Document passage: Begin

In 1996 the Spanish architect Enric Miralles was asked to design a little wooden house near Copenhagen, a project that he elaborated with his wife, Benedetta Tagliabue. The result was a house that came to reflect a family lifetime.
The present article is the only one of the collection STORIES OF HOUSES that deals with a project that has not been built. Although the recent death from cancer did not allow the young Miralles to conclude the house, the value of the project goes beyond its materiality.
Building time
There still continues an old tradition in Denmark of building minute houses, or allotments, in the market gardens at the outskirts of towns. These housing developments are called Kolonihaven and their sole function is to shelter their owners from the cold and rain when spending time close to nature. The new Kolonihaven near Copenhagen groups a diversity of small houses between cherry trees. They are works of fourteen renowned architects who where invited to build distinctive retreats with the only condition not to surpass 6 m2 of ground.

Document passage: End
Supplied entries: Begin

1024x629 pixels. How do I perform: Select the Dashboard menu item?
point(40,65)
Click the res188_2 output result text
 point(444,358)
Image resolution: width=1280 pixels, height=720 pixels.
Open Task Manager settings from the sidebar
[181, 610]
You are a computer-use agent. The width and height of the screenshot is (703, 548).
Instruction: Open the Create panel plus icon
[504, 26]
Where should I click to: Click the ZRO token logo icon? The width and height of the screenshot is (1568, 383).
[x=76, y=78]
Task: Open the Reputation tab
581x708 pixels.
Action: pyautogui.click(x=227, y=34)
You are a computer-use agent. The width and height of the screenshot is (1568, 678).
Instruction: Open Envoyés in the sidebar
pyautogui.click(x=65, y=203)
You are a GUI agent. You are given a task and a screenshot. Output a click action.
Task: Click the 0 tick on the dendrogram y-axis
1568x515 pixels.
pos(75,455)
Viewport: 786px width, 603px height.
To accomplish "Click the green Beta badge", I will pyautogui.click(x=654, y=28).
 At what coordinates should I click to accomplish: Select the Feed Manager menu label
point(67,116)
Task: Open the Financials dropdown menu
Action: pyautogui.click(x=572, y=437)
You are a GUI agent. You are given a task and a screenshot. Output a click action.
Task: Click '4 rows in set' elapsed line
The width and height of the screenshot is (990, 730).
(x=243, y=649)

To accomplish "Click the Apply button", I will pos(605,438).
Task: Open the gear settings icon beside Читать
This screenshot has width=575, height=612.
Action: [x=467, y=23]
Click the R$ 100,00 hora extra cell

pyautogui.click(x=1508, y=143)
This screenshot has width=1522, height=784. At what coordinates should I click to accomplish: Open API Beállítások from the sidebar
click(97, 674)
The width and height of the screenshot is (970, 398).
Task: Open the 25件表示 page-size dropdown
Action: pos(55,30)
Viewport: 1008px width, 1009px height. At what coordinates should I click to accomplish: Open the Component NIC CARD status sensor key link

Supplied entries: End

[Assignment 1]
Translate this sentence from the passage on the Miralles wooden house near Copenhagen into Spanish: "The result was a house that came to reflect a family lifetime."
[Assignment 2]
Carry the passage on the Miralles wooden house near Copenhagen further, picking up after its final sentence.

[Written response 1]
El resultado fue una casa que llegó a reflejar toda una vida familiar.

[Written response 2]
The couple Miralles and Tagliabue generated their project from their interest in recording the passage of time. From that starting point, the architects explained, "the house becomes a calendar". It is a place to feel time passing when looking at nature, while the parents talk around a table and the children play their games. Along with the drawings and models, the architects illustrated their explanations bringing a German almanac that shows the flowers of the different months of the year, with their timing of opening and closing each day: chicory in the mornings of February, water-lilies in those of June, marigolds during the days of September and opened carnations in all December.
The passage of time is also recorded while sketching the plan of the little house. Enric and Benedetta gave their small daughter a miniature chair and she started to play with it, taking her first steps with it and moving it. Like if trying to draw these movements on the floor, the parents generated the plan of the house. From its limits a timber framework was brought to life which forms the volumes which embraces, exactly like a dress, the movement of the girl with her chair and the adults sitting around the table.
At this point in the design process, the architects brought an old drawing by the architect Le Corbusier where a girl asks an adult to play with her, inviting him to enter a house through a small door to the world at her size. The house in Kolonihaven varies in height. It has a very low ceiling in the children's room but becomes higher by the sitting room for adults. Seen through its section, the house captures this passage of time - the house grows with the inhabitant, from being a child to become an adult.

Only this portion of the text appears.